SAS Institute has integrated its data analytics management platform with a software toolkit released by Singapore’s Monetary Authority of Singapore (MAS) to help financial institutions ensure they are using artificial intelligence (AI) responsibly. The move aims to address a common challenge these businesses face incorporating core principles governing the ethical use of AI.
MAS in February launched the open source toolkit to automate processes needed to assess a company’s AI adoption based on four principals–fairness, ethics, accountability, and transparency, or FEAT. Developed by the Veritas consortium, the toolkit allows for plugins to enable integration with the financial institution’s IT systems.
SAS said Wednesday the integration of its analytics management platform, Viya, with the Veritas toolkit would enable the assessment of FEAT principles in analytical models, tapping natural language generation and workflow capabilities in Viya. The SAS platform also works with the toolkit to enhance automation.
Singapore businesses often struggled to operationalise their adoption of AI based on the Veritas principles, said Manisha Khanna, SAS’ Asia-Pacific head of AI and analytics. The integration with the toolkit helped cut down on the complexity, for instance, by automatically identifying sensitive attributes to ensure compliance.
It also facilitated “explainable AI” decision flow, Khanna said, adding that results generated by AI models were automatically tagged with a text-based explanation of how these were determined.
In addition, regulatory and audit reports could be automatically populated, further improving staff productivity, she said.
SAS’ Singapore managing director Lim Hsin Yin noted that the adoption of responsible AI was low due to trust and balance, in which businesses needed to have trust in the technology as well as balance corporate profitability with social responsibility in order to adopt AI ethically.

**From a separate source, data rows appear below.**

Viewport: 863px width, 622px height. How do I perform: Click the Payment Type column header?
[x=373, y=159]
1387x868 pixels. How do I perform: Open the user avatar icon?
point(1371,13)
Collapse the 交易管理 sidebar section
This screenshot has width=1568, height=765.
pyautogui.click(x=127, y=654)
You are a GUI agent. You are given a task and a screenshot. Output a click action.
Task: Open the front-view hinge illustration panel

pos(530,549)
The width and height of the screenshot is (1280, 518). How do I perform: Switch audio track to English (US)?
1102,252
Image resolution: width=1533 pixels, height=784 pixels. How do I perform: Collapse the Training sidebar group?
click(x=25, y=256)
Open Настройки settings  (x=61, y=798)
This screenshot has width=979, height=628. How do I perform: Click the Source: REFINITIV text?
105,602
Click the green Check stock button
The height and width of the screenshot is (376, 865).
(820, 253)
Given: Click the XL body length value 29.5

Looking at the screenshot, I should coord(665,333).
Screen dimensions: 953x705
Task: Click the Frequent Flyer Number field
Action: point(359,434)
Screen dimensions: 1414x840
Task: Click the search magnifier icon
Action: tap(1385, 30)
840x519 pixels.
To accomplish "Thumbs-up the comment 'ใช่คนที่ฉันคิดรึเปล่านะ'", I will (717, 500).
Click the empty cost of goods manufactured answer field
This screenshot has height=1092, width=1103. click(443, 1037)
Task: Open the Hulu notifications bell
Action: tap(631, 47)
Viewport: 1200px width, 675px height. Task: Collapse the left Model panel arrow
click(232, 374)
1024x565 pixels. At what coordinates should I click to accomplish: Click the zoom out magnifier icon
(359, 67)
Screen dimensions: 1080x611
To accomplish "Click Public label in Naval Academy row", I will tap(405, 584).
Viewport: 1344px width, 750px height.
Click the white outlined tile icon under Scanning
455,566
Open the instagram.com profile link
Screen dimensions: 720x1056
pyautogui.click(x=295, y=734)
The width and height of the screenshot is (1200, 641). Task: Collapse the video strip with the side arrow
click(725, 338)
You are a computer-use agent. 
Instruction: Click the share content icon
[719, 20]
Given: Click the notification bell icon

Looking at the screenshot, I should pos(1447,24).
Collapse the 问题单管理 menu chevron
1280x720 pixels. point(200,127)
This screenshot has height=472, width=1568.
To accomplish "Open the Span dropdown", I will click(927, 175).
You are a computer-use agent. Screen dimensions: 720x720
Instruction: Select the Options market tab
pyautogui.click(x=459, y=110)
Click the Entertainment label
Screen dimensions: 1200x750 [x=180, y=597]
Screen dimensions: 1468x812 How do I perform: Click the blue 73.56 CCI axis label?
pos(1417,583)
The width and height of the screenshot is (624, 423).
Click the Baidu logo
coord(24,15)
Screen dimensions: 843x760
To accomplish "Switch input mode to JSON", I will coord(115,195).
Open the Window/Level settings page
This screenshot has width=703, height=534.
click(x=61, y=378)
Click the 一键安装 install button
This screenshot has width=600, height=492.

The collaboration with MAS aimed to address this, Lim said.
SAS’ chief data ethics practice officer Reggie Townsend said: “The need for regulatory frameworks to capitalise on the promise of AI while mitigating its risks is not only important, but urgent in these times. Both technology providers and regulators have a critical role to play to ensure AI development is centred around people to ensure a positive impact on our society.”
Townsend said AI and machine learning applications learn over time and could place societies in scenarios that they could not anticipate. Legislation, hence, was needed to manage this while the definition of “responsible innovation” with AI continued to evolve, he said.
This was not unlike previous transitions, for instance, when automobiles were first introduced and plied the streets alongside horse carriages and the absence of traffic lights.
He said SAS had established an oversight committee that operated internally to ensure the necessary controls were in place to help the software vendor mitigate its own risks and apply AI responsibly. Sometimes, this meant walking away from certain customer deployments, so its platform was not part of an ecosystem it did not want to be in, he added.
Asked about vendors such as Microsoft and IBM that banned the sale of facial recognition to law enforcement, Townsend said SAS had not drawn such “hard lines” because the context behind the use of AI was important. For instance, the adoption of facial recognition technology in facilitating passport authentication provided a positive outcome.
He added that the internal processes SAS established helped ensure implementations that breached its principles of responsible AI use would be flagged.
According to Damien Pang, MAS’ deputy chief fintech officer and executive director for data and technology architecture, the Veritas consortium has grown since launch to comprise more than 30 entities. This, he said, reflected strong interest from the industry to drive trust in the use of AI through the FEAT principles.
Asked about the takeup rate for the toolkit, Pang said MAS did not track the number of downloads since this was not necessarily an accurate indication of actual use.
He urged organisations to understand what was required to use AI responsibly. Adding that the FEAT principles would help build consumer trust, he said this was critical to drive the adoption of digital services and enable businesses to leverage data to better serve customers.